Do this:
Rewrite all the records below, swapping each "icon" for "symbol" and leaving everything else unchanged.

[Dataset excerpt]
+ + +
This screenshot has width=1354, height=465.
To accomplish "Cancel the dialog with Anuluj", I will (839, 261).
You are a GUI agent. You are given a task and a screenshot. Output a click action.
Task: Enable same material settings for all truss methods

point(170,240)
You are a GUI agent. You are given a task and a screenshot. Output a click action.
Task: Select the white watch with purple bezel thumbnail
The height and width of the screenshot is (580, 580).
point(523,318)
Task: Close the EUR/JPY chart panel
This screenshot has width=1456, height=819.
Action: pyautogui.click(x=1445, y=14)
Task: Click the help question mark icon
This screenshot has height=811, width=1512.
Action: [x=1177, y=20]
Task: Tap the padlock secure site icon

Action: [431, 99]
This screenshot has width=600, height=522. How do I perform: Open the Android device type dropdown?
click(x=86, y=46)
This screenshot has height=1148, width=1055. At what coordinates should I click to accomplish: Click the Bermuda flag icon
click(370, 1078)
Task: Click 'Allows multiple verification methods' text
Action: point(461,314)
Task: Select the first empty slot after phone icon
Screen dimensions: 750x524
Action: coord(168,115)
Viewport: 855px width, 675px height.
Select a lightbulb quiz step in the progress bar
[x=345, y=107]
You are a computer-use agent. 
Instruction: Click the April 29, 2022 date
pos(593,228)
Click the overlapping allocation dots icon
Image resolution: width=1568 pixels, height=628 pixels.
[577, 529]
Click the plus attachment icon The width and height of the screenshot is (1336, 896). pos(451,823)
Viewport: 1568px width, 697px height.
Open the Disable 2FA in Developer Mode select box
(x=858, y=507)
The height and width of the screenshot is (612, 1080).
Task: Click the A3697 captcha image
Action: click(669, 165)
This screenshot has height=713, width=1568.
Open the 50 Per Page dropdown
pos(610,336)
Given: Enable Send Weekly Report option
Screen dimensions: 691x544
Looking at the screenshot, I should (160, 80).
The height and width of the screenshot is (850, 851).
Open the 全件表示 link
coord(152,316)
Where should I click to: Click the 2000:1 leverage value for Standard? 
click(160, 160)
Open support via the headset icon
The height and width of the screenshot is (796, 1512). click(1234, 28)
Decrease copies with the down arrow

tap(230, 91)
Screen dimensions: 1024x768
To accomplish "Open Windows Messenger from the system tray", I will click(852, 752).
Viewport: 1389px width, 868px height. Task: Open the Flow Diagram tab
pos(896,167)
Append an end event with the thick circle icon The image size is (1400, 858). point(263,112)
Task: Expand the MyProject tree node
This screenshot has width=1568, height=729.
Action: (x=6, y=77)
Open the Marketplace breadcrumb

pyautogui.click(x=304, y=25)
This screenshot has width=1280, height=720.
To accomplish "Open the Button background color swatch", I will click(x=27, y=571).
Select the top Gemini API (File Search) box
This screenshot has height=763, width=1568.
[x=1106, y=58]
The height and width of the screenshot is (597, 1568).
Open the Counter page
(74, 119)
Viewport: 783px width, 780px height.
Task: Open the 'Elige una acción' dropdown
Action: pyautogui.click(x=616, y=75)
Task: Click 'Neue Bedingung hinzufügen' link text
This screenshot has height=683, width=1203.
+ + +
Written answer:
This screenshot has width=1354, height=465.
To accomplish "Cancel the dialog with Anuluj", I will (839, 261).
You are a GUI agent. You are given a task and a screenshot. Output a click action.
Task: Enable same material settings for all truss methods

point(170,240)
You are a GUI agent. You are given a task and a screenshot. Output a click action.
Task: Select the white watch with purple bezel thumbnail
The height and width of the screenshot is (580, 580).
point(523,318)
Task: Close the EUR/JPY chart panel
This screenshot has width=1456, height=819.
Action: pyautogui.click(x=1445, y=14)
Task: Click the help question mark symbol
This screenshot has height=811, width=1512.
Action: [x=1177, y=20]
Task: Tap the padlock secure site symbol

Action: [431, 99]
This screenshot has width=600, height=522. How do I perform: Open the Android device type dropdown?
click(x=86, y=46)
This screenshot has height=1148, width=1055. At what coordinates should I click to accomplish: Click the Bermuda flag symbol
click(370, 1078)
Task: Click 'Allows multiple verification methods' text
Action: point(461,314)
Task: Select the first empty slot after phone symbol
Screen dimensions: 750x524
Action: coord(168,115)
Viewport: 855px width, 675px height.
Select a lightbulb quiz step in the progress bar
[x=345, y=107]
You are a computer-use agent. 
Instruction: Click the April 29, 2022 date
pos(593,228)
Click the overlapping allocation dots symbol
Image resolution: width=1568 pixels, height=628 pixels.
[577, 529]
Click the plus attachment symbol The width and height of the screenshot is (1336, 896). pos(451,823)
Viewport: 1568px width, 697px height.
Open the Disable 2FA in Developer Mode select box
(x=858, y=507)
The height and width of the screenshot is (612, 1080).
Task: Click the A3697 captcha image
Action: click(669, 165)
This screenshot has height=713, width=1568.
Open the 50 Per Page dropdown
pos(610,336)
Given: Enable Send Weekly Report option
Screen dimensions: 691x544
Looking at the screenshot, I should (160, 80).
The height and width of the screenshot is (850, 851).
Open the 全件表示 link
coord(152,316)
Where should I click to: Click the 2000:1 leverage value for Standard? 
click(160, 160)
Open support via the headset symbol
The height and width of the screenshot is (796, 1512). click(1234, 28)
Decrease copies with the down arrow

tap(230, 91)
Screen dimensions: 1024x768
To accomplish "Open Windows Messenger from the system tray", I will click(852, 752).
Viewport: 1389px width, 868px height. Task: Open the Flow Diagram tab
pos(896,167)
Append an end event with the thick circle symbol The image size is (1400, 858). point(263,112)
Task: Expand the MyProject tree node
This screenshot has width=1568, height=729.
Action: (x=6, y=77)
Open the Marketplace breadcrumb

pyautogui.click(x=304, y=25)
This screenshot has width=1280, height=720.
To accomplish "Open the Button background color swatch", I will click(x=27, y=571).
Select the top Gemini API (File Search) box
This screenshot has height=763, width=1568.
[x=1106, y=58]
The height and width of the screenshot is (597, 1568).
Open the Counter page
(74, 119)
Viewport: 783px width, 780px height.
Task: Open the 'Elige una acción' dropdown
Action: pyautogui.click(x=616, y=75)
Task: Click 'Neue Bedingung hinzufügen' link text
This screenshot has height=683, width=1203.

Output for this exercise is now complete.